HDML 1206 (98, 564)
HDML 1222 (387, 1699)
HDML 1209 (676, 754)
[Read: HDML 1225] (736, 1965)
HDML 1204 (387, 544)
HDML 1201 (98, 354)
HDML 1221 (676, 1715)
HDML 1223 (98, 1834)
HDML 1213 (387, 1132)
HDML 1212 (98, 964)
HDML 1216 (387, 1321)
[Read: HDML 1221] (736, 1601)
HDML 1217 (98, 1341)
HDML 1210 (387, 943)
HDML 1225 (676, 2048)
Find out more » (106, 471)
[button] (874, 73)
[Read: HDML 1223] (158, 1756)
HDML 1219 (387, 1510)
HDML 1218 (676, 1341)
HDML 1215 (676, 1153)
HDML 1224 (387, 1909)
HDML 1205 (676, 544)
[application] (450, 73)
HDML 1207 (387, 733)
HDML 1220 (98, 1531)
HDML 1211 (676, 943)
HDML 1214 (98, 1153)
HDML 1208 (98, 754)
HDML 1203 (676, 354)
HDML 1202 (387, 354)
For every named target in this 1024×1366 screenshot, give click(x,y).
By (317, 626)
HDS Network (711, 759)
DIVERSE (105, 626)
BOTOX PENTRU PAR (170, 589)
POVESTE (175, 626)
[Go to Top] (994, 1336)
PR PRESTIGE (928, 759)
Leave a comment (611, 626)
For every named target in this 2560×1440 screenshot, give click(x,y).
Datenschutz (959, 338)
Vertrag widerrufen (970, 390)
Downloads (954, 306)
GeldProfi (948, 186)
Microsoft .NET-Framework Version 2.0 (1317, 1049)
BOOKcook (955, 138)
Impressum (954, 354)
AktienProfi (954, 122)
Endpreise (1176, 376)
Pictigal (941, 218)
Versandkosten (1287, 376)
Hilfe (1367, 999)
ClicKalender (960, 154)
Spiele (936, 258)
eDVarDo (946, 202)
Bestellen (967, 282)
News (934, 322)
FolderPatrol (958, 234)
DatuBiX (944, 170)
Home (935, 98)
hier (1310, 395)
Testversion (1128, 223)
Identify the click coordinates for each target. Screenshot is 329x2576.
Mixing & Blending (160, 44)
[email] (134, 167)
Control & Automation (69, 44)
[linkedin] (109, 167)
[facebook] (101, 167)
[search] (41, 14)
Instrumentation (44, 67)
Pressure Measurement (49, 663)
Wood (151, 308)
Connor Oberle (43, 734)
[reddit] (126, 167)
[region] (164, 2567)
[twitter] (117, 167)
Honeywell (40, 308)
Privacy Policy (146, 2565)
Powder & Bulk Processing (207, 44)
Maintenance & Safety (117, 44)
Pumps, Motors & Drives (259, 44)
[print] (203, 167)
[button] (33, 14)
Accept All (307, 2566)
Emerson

★ ★ ★

_ABOUT THIS EXERCISE_. In this exercise, repeat the entries above verbatim.

_ANSWER FOR THE TASK_.
HDML 1206 (98, 564)
HDML 1222 (387, 1699)
HDML 1209 (676, 754)
[Read: HDML 1225] (736, 1965)
HDML 1204 (387, 544)
HDML 1201 (98, 354)
HDML 1221 (676, 1715)
HDML 1223 (98, 1834)
HDML 1213 (387, 1132)
HDML 1212 (98, 964)
HDML 1216 (387, 1321)
[Read: HDML 1221] (736, 1601)
HDML 1217 (98, 1341)
HDML 1210 (387, 943)
HDML 1225 (676, 2048)
Find out more » (106, 471)
[button] (874, 73)
[Read: HDML 1223] (158, 1756)
HDML 1219 (387, 1510)
HDML 1218 (676, 1341)
HDML 1215 (676, 1153)
HDML 1224 (387, 1909)
HDML 1205 (676, 544)
[application] (450, 73)
HDML 1207 (387, 733)
HDML 1220 (98, 1531)
HDML 1211 (676, 943)
HDML 1214 (98, 1153)
HDML 1208 (98, 754)
HDML 1203 (676, 354)
HDML 1202 (387, 354)
For every named target in this 1024×1366 screenshot, give click(x,y).
By (317, 626)
HDS Network (711, 759)
DIVERSE (105, 626)
BOTOX PENTRU PAR (170, 589)
POVESTE (175, 626)
[Go to Top] (994, 1336)
PR PRESTIGE (928, 759)
Leave a comment (611, 626)
For every named target in this 2560×1440 screenshot, give click(x,y).
Datenschutz (959, 338)
Vertrag widerrufen (970, 390)
Downloads (954, 306)
GeldProfi (948, 186)
Microsoft .NET-Framework Version 2.0 (1317, 1049)
BOOKcook (955, 138)
Impressum (954, 354)
AktienProfi (954, 122)
Endpreise (1176, 376)
Pictigal (941, 218)
Versandkosten (1287, 376)
Hilfe (1367, 999)
ClicKalender (960, 154)
Spiele (936, 258)
eDVarDo (946, 202)
Bestellen (967, 282)
News (934, 322)
FolderPatrol (958, 234)
DatuBiX (944, 170)
Home (935, 98)
hier (1310, 395)
Testversion (1128, 223)
Identify the click coordinates for each target. Screenshot is 329x2576.
Mixing & Blending (160, 44)
[email] (134, 167)
Control & Automation (69, 44)
[linkedin] (109, 167)
[facebook] (101, 167)
[search] (41, 14)
Instrumentation (44, 67)
Pressure Measurement (49, 663)
Wood (151, 308)
Connor Oberle (43, 734)
[reddit] (126, 167)
[region] (164, 2567)
[twitter] (117, 167)
Honeywell (40, 308)
Privacy Policy (146, 2565)
Powder & Bulk Processing (207, 44)
Maintenance & Safety (117, 44)
Pumps, Motors & Drives (259, 44)
[print] (203, 167)
[button] (33, 14)
Accept All (307, 2566)
Emerson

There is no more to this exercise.